[Dataset entries]
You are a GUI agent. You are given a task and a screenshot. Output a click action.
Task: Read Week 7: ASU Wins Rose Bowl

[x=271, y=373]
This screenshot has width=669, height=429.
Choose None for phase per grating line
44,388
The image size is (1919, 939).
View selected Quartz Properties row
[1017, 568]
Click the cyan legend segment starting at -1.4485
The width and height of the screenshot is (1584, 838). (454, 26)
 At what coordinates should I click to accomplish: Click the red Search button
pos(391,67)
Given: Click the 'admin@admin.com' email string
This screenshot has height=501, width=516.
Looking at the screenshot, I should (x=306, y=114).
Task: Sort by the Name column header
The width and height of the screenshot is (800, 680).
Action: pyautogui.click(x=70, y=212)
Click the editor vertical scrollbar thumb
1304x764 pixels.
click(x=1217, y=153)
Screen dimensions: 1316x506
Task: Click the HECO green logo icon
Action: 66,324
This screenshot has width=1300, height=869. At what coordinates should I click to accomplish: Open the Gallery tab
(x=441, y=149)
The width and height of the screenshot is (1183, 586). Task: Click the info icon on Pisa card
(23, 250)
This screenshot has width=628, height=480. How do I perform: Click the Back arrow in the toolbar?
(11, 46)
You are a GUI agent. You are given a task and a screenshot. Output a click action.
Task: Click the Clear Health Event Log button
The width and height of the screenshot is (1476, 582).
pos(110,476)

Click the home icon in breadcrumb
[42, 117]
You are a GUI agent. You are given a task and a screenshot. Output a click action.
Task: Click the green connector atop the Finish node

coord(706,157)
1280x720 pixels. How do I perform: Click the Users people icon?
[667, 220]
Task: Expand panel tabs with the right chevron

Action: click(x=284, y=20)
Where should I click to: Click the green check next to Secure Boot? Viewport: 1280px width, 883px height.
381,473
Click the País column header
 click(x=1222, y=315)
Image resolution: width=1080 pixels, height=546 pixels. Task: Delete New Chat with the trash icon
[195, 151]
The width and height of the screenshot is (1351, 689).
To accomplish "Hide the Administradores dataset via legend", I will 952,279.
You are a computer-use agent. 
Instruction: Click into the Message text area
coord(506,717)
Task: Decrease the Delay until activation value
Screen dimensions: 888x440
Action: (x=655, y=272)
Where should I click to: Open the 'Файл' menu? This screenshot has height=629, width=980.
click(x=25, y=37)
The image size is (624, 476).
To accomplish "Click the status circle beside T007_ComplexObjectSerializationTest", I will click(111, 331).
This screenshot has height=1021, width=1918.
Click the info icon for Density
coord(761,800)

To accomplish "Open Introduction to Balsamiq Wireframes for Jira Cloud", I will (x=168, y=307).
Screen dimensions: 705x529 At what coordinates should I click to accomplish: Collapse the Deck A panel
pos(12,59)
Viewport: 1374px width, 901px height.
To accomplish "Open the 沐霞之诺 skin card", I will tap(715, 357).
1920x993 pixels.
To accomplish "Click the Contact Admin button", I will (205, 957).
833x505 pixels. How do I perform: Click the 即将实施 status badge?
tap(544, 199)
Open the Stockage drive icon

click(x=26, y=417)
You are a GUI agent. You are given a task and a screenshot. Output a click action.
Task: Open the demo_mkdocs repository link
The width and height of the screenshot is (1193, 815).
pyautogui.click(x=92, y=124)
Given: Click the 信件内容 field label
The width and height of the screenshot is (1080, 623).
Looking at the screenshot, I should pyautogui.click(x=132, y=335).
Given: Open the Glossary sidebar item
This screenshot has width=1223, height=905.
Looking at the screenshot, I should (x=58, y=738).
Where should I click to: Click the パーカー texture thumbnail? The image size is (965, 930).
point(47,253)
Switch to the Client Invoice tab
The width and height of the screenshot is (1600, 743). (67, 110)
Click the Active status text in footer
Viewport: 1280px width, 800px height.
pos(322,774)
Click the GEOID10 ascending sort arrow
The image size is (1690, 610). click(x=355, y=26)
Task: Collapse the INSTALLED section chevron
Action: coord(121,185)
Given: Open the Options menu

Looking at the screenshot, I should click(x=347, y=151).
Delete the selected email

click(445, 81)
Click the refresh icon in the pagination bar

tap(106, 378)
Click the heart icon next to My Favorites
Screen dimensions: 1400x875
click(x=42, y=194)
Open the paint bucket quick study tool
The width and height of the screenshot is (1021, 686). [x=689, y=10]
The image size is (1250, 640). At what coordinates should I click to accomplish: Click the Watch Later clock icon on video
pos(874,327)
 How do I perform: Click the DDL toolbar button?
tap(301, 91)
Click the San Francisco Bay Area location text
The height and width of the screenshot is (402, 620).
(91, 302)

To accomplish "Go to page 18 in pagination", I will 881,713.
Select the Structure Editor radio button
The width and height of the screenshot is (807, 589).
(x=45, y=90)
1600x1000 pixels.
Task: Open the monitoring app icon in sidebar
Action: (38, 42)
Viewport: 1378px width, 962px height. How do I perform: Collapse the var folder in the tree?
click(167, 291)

*Problem details*
Reproduce every record exactly, line by line.

*Response area*
You are a GUI agent. You are given a task and a screenshot. Output a click action.
Task: Read Week 7: ASU Wins Rose Bowl

[x=271, y=373]
This screenshot has width=669, height=429.
Choose None for phase per grating line
44,388
The image size is (1919, 939).
View selected Quartz Properties row
[1017, 568]
Click the cyan legend segment starting at -1.4485
The width and height of the screenshot is (1584, 838). (454, 26)
 At what coordinates should I click to accomplish: Click the red Search button
pos(391,67)
Given: Click the 'admin@admin.com' email string
This screenshot has height=501, width=516.
Looking at the screenshot, I should (x=306, y=114).
Task: Sort by the Name column header
The width and height of the screenshot is (800, 680).
Action: pyautogui.click(x=70, y=212)
Click the editor vertical scrollbar thumb
1304x764 pixels.
click(x=1217, y=153)
Screen dimensions: 1316x506
Task: Click the HECO green logo icon
Action: 66,324
This screenshot has width=1300, height=869. At what coordinates should I click to accomplish: Open the Gallery tab
(x=441, y=149)
The width and height of the screenshot is (1183, 586). Task: Click the info icon on Pisa card
(23, 250)
This screenshot has width=628, height=480. How do I perform: Click the Back arrow in the toolbar?
(11, 46)
You are a GUI agent. You are given a task and a screenshot. Output a click action.
Task: Click the Clear Health Event Log button
The width and height of the screenshot is (1476, 582).
pos(110,476)

Click the home icon in breadcrumb
[42, 117]
You are a GUI agent. You are given a task and a screenshot. Output a click action.
Task: Click the green connector atop the Finish node

coord(706,157)
1280x720 pixels. How do I perform: Click the Users people icon?
[667, 220]
Task: Expand panel tabs with the right chevron

Action: click(x=284, y=20)
Where should I click to: Click the green check next to Secure Boot? Viewport: 1280px width, 883px height.
381,473
Click the País column header
 click(x=1222, y=315)
Image resolution: width=1080 pixels, height=546 pixels. Task: Delete New Chat with the trash icon
[195, 151]
The width and height of the screenshot is (1351, 689).
To accomplish "Hide the Administradores dataset via legend", I will 952,279.
You are a computer-use agent. 
Instruction: Click into the Message text area
coord(506,717)
Task: Decrease the Delay until activation value
Screen dimensions: 888x440
Action: (x=655, y=272)
Where should I click to: Open the 'Файл' menu? This screenshot has height=629, width=980.
click(x=25, y=37)
The image size is (624, 476).
To accomplish "Click the status circle beside T007_ComplexObjectSerializationTest", I will click(111, 331).
This screenshot has height=1021, width=1918.
Click the info icon for Density
coord(761,800)

To accomplish "Open Introduction to Balsamiq Wireframes for Jira Cloud", I will (x=168, y=307).
Screen dimensions: 705x529 At what coordinates should I click to accomplish: Collapse the Deck A panel
pos(12,59)
Viewport: 1374px width, 901px height.
To accomplish "Open the 沐霞之诺 skin card", I will tap(715, 357).
1920x993 pixels.
To accomplish "Click the Contact Admin button", I will (205, 957).
833x505 pixels. How do I perform: Click the 即将实施 status badge?
tap(544, 199)
Open the Stockage drive icon

click(x=26, y=417)
You are a GUI agent. You are given a task and a screenshot. Output a click action.
Task: Open the demo_mkdocs repository link
The width and height of the screenshot is (1193, 815).
pyautogui.click(x=92, y=124)
Given: Click the 信件内容 field label
The width and height of the screenshot is (1080, 623).
Looking at the screenshot, I should pyautogui.click(x=132, y=335).
Given: Open the Glossary sidebar item
This screenshot has width=1223, height=905.
Looking at the screenshot, I should (x=58, y=738).
Where should I click to: Click the パーカー texture thumbnail? The image size is (965, 930).
point(47,253)
Switch to the Client Invoice tab
The width and height of the screenshot is (1600, 743). (67, 110)
Click the Active status text in footer
Viewport: 1280px width, 800px height.
pos(322,774)
Click the GEOID10 ascending sort arrow
The image size is (1690, 610). click(x=355, y=26)
Task: Collapse the INSTALLED section chevron
Action: coord(121,185)
Given: Open the Options menu

Looking at the screenshot, I should click(x=347, y=151).
Delete the selected email

click(445, 81)
Click the refresh icon in the pagination bar

tap(106, 378)
Click the heart icon next to My Favorites
Screen dimensions: 1400x875
click(x=42, y=194)
Open the paint bucket quick study tool
The width and height of the screenshot is (1021, 686). [x=689, y=10]
The image size is (1250, 640). At what coordinates should I click to accomplish: Click the Watch Later clock icon on video
pos(874,327)
 How do I perform: Click the DDL toolbar button?
tap(301, 91)
Click the San Francisco Bay Area location text
The height and width of the screenshot is (402, 620).
(91, 302)

To accomplish "Go to page 18 in pagination", I will 881,713.
Select the Structure Editor radio button
The width and height of the screenshot is (807, 589).
(x=45, y=90)
1600x1000 pixels.
Task: Open the monitoring app icon in sidebar
Action: (38, 42)
Viewport: 1378px width, 962px height. How do I perform: Collapse the var folder in the tree?
click(167, 291)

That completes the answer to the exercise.